Die Entwaffnung der Terroristen wird dann noch kompliziert genug - zumal niemand weiß, wie viele Maschinengewehre oder aus Leitungsrohren und Dachrinnen zurechtgezimmerte Raketen noch irgendwo versteckt sind. Den Grad ihres Erfolges im Kampf gegen die Terroristen maßen die IDF in der Vergangenheit weniger an der Zahl ausgehobener Waffenlager. Stattdessen analysierten sie, wozu die Hamas sich noch fähig zeigte. “Wie geschlossen, koordiniert und zeitlich synchronisiert fanden die Angriffe der Terroristen noch statt? Die IDF haben die Effekte im Raum gemessen und festgestellt, dass die Fähigkeiten immer weiter zurückgingen.”
Letztlich wird es nicht möglich sein, die Hamas über eine Waffenabgabe zu entmachten. Dazu müssen vor allem die Zivilisten im Gazastreifen überzeugt werden, dass die Zukunft ohne das Terrorregime besser aussähe. Auch da scheint sich ein historisches Fenster aufzutun, denn große Teile der Bevölkerung sehen die Hamas durchaus kritisch. “Einem jeden ist eigentlich klar, dass die Hamas Zerstörung und Vernichtung gebracht hat.” Um hier eine Perspektive zu bieten, wird viel Hilfe nötig sein - Unterkünfte, medizinische Versorgung, Trinkwasser, Elektrizität, Lebensmittel. Die Bedeutung der humanitären Hilfe ist nicht zu unterschätzen.

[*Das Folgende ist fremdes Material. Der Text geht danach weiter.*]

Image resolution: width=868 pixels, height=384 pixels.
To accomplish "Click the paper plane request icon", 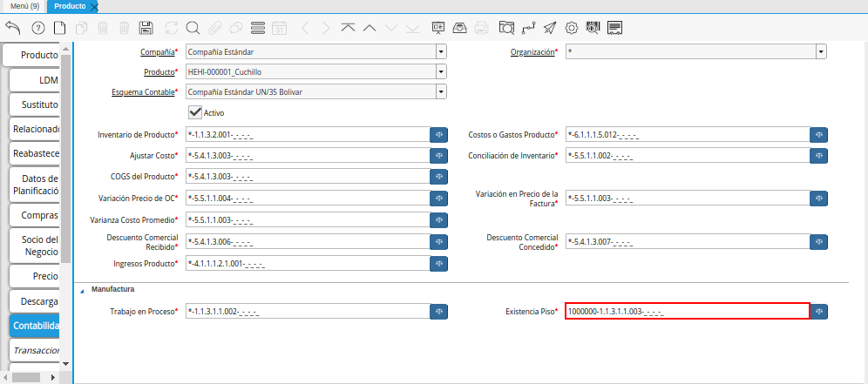I will pos(550,28).
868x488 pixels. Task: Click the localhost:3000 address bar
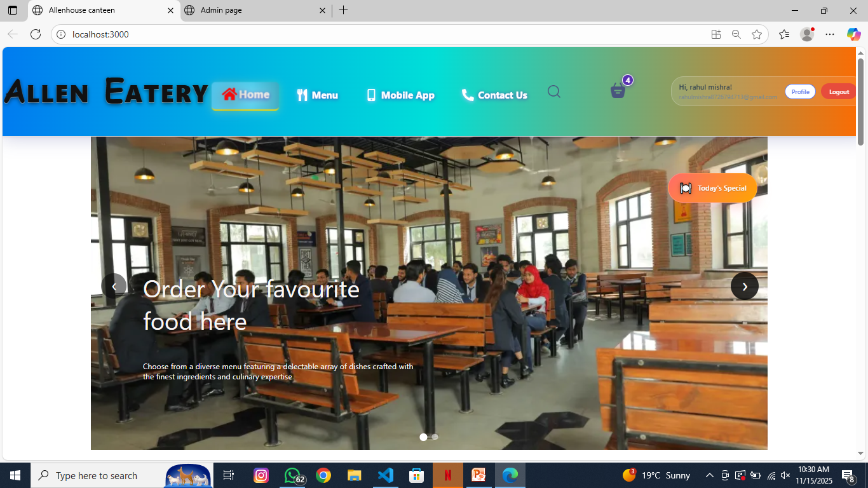[381, 34]
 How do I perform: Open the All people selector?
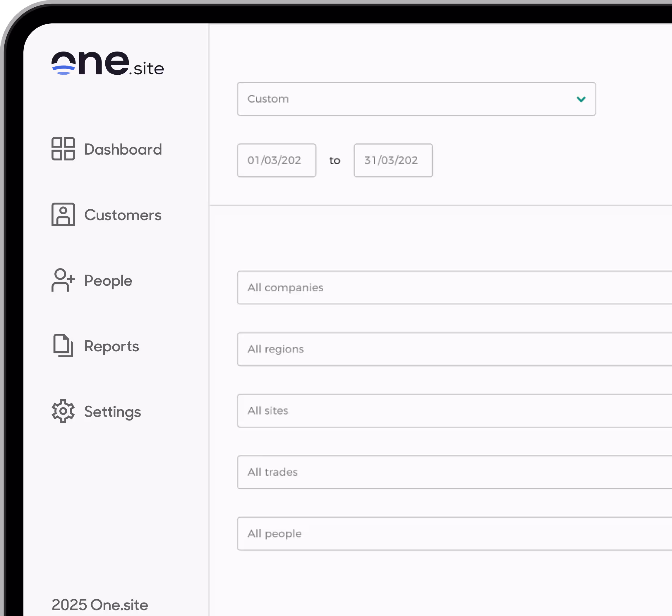[453, 534]
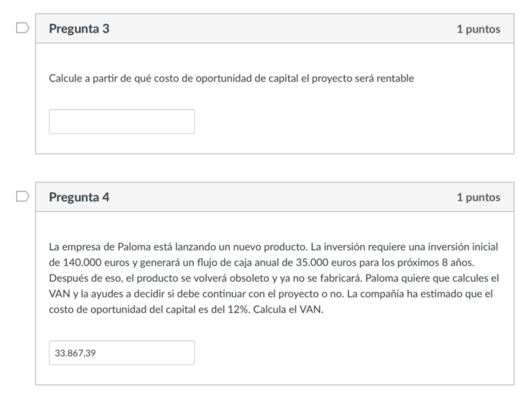
Task: Click the Pregunta 3 heading
Action: (x=80, y=29)

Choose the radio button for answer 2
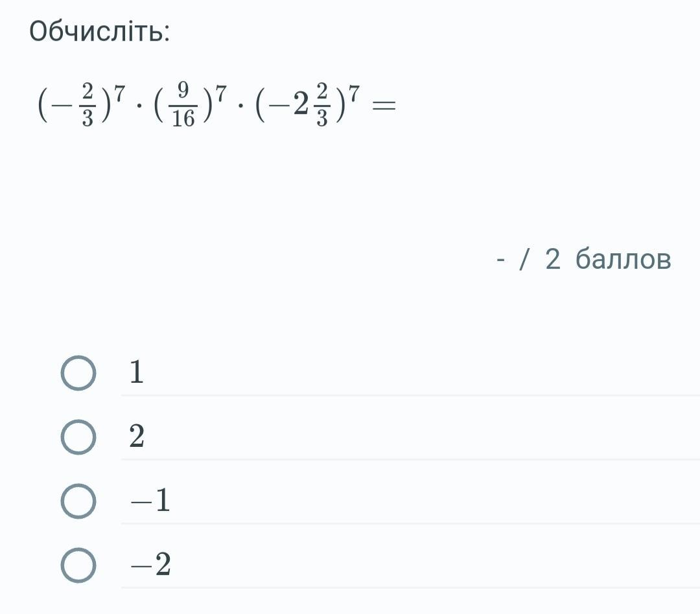point(78,437)

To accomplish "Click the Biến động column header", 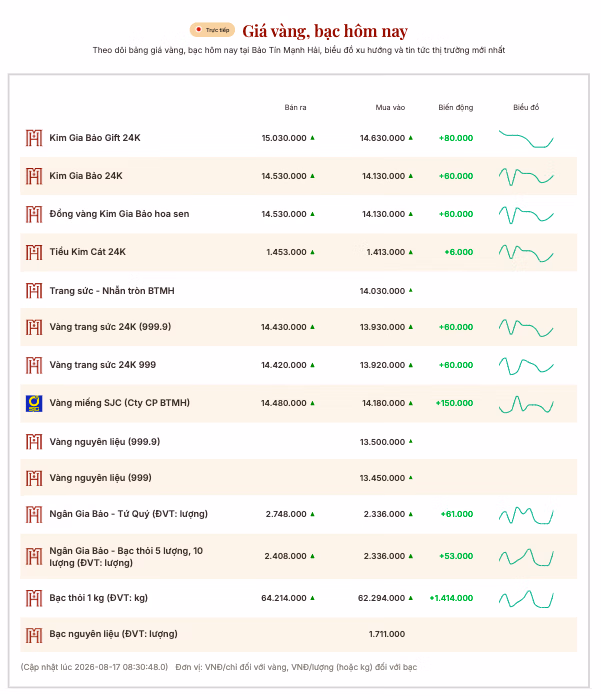I will pos(455,108).
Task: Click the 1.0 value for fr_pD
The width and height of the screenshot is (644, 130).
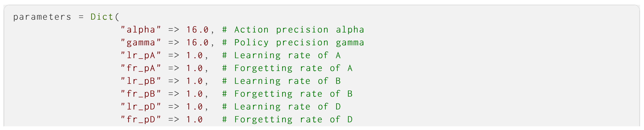Action: (x=194, y=120)
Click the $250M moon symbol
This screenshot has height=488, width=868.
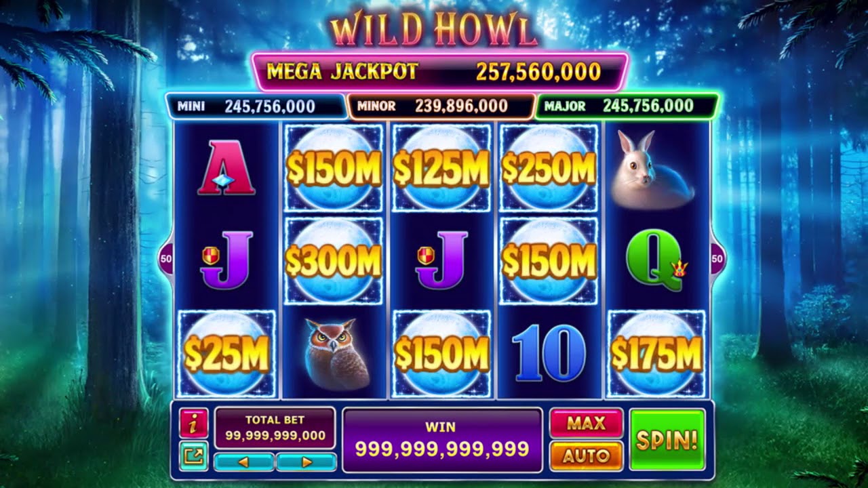click(x=549, y=168)
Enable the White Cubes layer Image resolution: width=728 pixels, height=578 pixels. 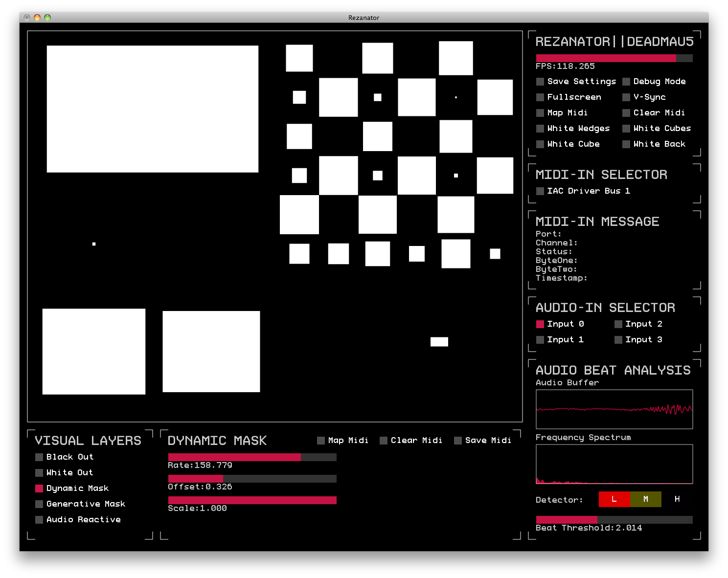[627, 129]
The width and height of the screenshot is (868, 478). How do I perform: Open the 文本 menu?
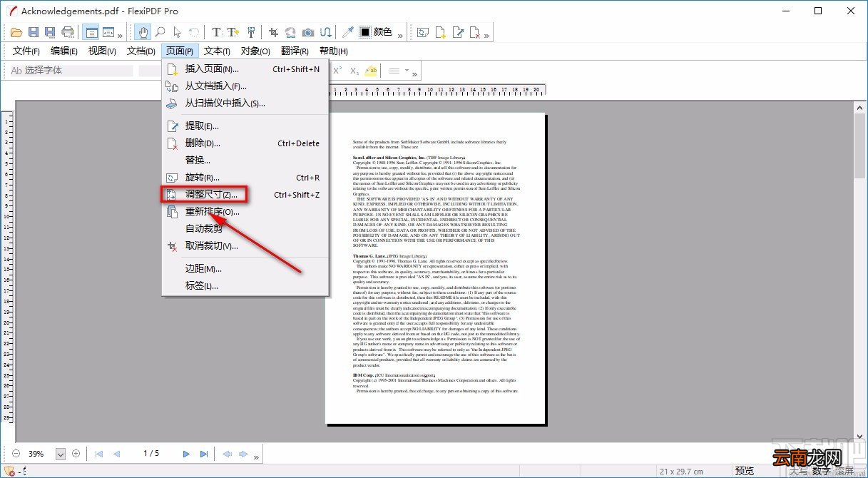[x=217, y=51]
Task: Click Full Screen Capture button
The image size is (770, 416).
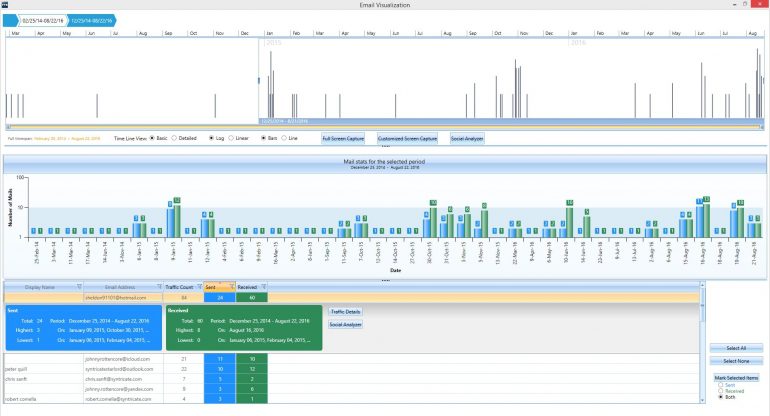Action: point(341,138)
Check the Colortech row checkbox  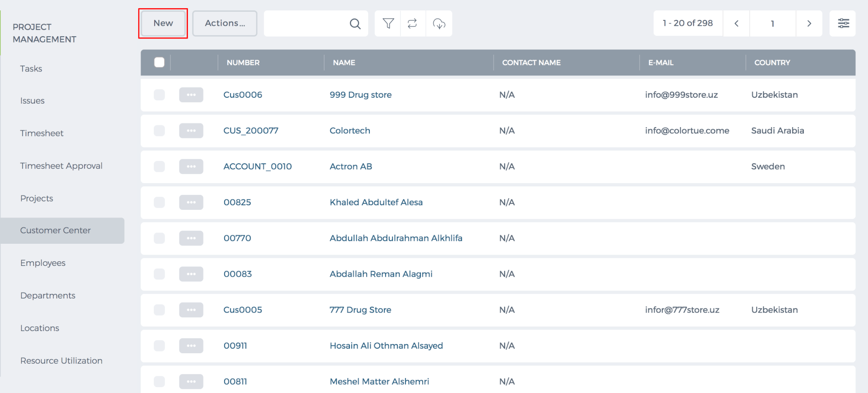click(x=159, y=131)

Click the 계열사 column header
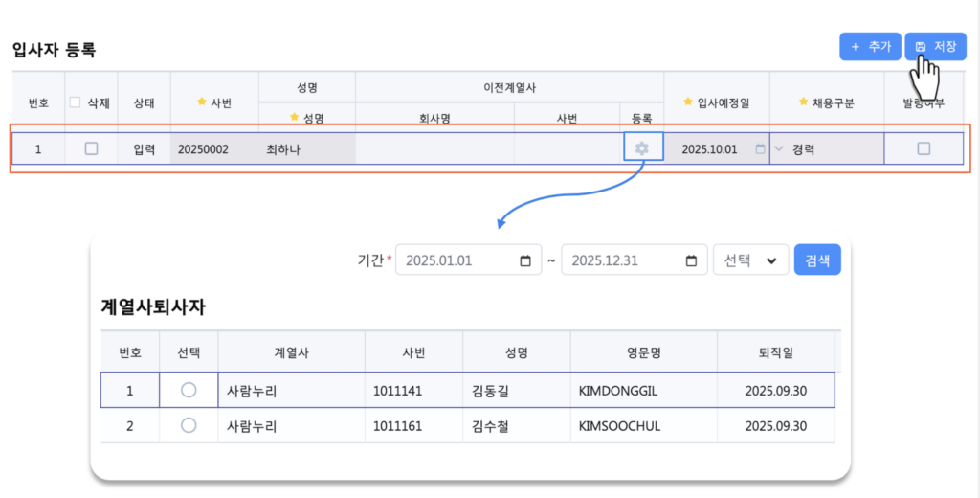point(291,352)
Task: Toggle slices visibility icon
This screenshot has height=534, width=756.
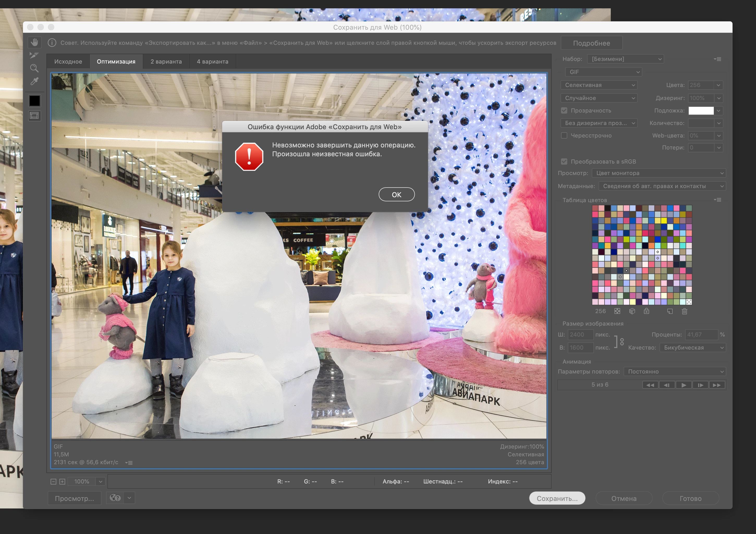Action: [34, 115]
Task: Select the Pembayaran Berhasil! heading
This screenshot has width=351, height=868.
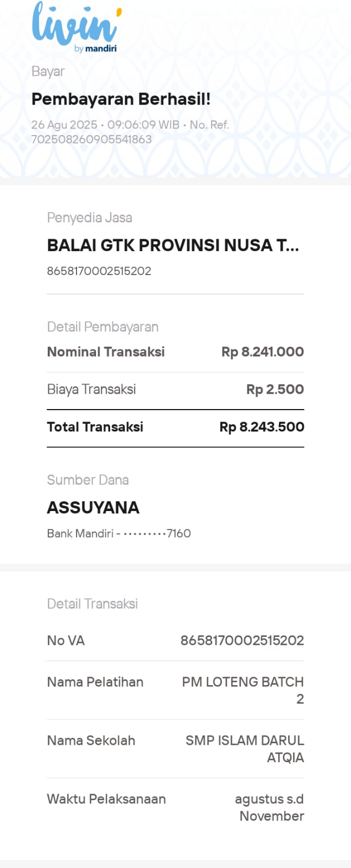Action: pos(121,99)
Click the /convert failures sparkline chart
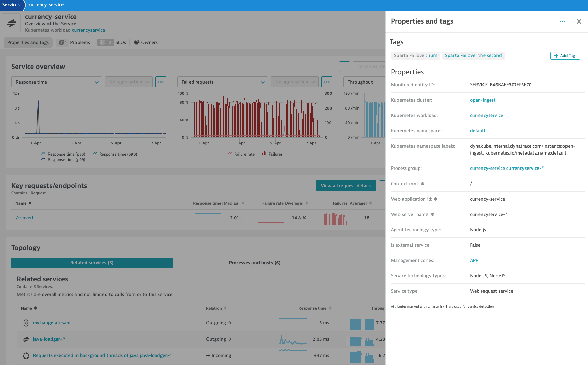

“Wenn der Lebensstandard über die Qualität eines Flüchtlingslagers hinausgeht, sehe ich Potenzial, dass man erkennt: Das ist und wird besser als das, was die Hamas uns bieten kann.” Über das Tempo, mit dem sich die Lage verbessern kann, sollte man sich aber keine Illusionen machen: “Wir sprechen hier über einen Zeithorizont von zwanzig bis dreißig Jahren.”